After we talked for a while in the coffee shop, we went to another place and met Eve Ensler’s team there. They said they would tell Eve Ensler about it, and that they could help us. Later, Eve Ensler issued a very strong statement calling for the release of the Feminist Five. Eve Ensler’s V-Day Movement is the world’s largest women’s movement, so her support had a big impact.

Eve Ensler: Hello, Chinese government. My name is Eve Ensler, I am the founder of One Billion Rising, and a playwright. I’m here today to say to you with all my heart to recognize the Chinese Five, these extraordinary women who stood up, not to antagonize the government but to liberate women so that all people in China can be free and equal. Please let go their sentence, let go their charges, set them free, and erase their bail. Not only that, celebrate them, appreciate them, recognize them, so all women in China can be free. There are many women around the world who love the Chinese Five, support the Chinese Five, and stand with the Chinese Five. We will stand with them until all the women in China can be free. They are not a threat to you; they are not here to hurt you. They are here to make the world better for everyone.

After I received Eve Ensler’s statement, we translated it into Chinese and posted it on China’s Weibo and WeChat, and spread it on social media. This is just one example among many. During that time in New York, we sent more than 200 emails a day to everyone we could think of. Anyone we thought might be able to help or might be concerned about this incident, we wrote to them. It was also through the “Feminist Five” incident that, for the first time, the feminist movement in China garnered worldwide attention.

CBS announcer: The U. S. ambassador to the United Nations Samantha Power is urging China to release a group of women rights activists known as the Beijing Five. They are behind the bars for voicing views that the Chinese authorities do not like. Seth Doane is in Beijing.
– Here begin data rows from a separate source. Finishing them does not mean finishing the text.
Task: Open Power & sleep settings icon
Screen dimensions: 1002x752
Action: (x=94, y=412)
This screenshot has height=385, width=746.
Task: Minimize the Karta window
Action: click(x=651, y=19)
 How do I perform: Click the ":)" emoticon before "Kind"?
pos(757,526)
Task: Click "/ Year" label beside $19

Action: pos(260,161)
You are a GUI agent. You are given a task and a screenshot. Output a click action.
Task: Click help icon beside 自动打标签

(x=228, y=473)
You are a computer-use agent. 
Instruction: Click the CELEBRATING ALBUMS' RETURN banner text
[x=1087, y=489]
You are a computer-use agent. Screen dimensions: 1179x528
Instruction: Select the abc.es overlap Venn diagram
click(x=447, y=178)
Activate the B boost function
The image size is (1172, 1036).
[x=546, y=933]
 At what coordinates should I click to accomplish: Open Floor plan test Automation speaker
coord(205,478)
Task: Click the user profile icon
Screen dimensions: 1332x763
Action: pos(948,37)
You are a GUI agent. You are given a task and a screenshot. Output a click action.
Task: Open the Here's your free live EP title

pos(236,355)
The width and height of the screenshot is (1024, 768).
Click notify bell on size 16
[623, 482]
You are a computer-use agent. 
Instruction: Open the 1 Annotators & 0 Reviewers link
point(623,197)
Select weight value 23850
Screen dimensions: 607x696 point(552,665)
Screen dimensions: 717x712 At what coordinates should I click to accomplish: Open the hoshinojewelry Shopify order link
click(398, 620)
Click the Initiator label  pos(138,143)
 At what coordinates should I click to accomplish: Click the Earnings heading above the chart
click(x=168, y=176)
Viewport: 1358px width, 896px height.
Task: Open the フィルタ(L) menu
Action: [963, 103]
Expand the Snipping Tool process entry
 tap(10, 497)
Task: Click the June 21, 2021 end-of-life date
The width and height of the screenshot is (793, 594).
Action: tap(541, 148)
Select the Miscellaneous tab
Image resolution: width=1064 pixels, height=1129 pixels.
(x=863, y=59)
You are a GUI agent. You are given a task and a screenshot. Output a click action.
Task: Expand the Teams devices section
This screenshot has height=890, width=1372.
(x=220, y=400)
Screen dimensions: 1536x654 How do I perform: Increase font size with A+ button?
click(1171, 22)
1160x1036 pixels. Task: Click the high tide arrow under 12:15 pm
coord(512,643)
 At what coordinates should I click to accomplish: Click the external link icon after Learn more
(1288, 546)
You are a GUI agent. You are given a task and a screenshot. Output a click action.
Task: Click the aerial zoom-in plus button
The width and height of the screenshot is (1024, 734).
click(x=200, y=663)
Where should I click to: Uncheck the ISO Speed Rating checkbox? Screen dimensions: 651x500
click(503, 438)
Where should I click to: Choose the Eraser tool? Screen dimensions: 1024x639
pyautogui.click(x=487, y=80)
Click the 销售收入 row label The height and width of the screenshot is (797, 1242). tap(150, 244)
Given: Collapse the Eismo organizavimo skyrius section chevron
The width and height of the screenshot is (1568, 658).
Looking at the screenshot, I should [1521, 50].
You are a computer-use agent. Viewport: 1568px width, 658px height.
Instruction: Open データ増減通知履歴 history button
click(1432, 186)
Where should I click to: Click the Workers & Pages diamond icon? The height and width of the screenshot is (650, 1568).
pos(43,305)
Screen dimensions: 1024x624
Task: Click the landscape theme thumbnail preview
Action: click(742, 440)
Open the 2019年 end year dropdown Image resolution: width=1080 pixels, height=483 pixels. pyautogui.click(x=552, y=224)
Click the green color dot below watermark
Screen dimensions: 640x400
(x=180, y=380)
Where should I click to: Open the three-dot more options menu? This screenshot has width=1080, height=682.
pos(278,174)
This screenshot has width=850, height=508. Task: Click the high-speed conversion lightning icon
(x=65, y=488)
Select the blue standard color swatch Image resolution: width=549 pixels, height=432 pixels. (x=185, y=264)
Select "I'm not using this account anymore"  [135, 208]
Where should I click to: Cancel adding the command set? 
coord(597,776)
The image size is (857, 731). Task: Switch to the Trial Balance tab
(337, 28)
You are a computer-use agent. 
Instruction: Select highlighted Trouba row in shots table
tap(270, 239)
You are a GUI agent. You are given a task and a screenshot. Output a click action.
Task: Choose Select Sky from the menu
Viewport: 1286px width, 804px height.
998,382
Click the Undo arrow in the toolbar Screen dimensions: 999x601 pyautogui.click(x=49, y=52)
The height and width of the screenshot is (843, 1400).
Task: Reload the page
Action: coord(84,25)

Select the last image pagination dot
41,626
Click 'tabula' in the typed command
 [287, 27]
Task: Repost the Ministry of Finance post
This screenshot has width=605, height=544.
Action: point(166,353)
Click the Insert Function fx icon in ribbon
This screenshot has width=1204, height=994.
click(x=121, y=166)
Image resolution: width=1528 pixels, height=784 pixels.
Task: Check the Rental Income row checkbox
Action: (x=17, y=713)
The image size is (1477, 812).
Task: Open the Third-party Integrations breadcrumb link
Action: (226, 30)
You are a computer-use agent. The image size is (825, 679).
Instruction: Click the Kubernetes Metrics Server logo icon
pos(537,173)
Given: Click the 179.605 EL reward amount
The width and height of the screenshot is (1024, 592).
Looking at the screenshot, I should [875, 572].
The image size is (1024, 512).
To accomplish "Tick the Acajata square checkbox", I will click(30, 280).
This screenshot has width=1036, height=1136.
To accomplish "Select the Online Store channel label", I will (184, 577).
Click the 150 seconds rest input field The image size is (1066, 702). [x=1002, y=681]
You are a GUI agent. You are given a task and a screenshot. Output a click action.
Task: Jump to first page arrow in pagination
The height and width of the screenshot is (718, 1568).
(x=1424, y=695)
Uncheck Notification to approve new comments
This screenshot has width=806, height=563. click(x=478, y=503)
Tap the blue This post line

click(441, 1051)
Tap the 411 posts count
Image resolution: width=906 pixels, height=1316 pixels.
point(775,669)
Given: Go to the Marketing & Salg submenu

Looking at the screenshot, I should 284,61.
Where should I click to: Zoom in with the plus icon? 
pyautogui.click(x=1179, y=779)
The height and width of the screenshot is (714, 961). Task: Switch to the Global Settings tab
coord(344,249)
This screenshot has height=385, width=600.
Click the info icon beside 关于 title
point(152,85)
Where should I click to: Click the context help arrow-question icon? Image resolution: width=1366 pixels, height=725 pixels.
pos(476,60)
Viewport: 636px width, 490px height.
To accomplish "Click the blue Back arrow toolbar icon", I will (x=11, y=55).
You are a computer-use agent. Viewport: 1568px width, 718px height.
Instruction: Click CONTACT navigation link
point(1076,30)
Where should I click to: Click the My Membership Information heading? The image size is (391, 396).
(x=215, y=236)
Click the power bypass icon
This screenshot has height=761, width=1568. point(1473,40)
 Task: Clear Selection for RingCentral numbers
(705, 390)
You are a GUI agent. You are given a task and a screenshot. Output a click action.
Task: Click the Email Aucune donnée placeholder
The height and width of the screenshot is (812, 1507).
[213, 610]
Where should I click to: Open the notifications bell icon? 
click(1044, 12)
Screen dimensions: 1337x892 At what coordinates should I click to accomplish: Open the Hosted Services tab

Seth Doane: These women were singing in Beijing subway to raise awareness against abuse and discrimination. Here dressed up as blood stained brides to encourage women to stand up against domestic violence, or making styrolon toilets to push authorities for more public female restrooms. But five of these women were detained recently for what the authorities called “picking quarrels.” No formal charges have been filed. Activists tell us that these detentions are indicatives of the shrinking space for dissent in China. Journalists, lawyers, now the women’s rights activists are locked up. Two years into Xi Jinping’s presidency, detentions have nearly quadrupled.   

From March to April 2015, the days seemed very long and chaotic. In addition to support, I also discussed our movement with many friends, even though it was an extraordinary occasion, one of those situations when we couldn’t see things clearly.  I remember at that time I said that society is constantly moving forward, but some of the vanguard had made sacrifices or had been forgotten. I said we absolutely cannot let this happen; we have to let people know the price our detained friends have paid. Personally, I feel that I am responsible for the Feminist Five, for the young people affected by this case. On the other hand, they are very independent and mature; I don’t think I am able to tell them what to do. The responsibility I am referring to is this –– it was purely by chance that I came to New York for a meeting and thus couldn’t have shared the risk with them.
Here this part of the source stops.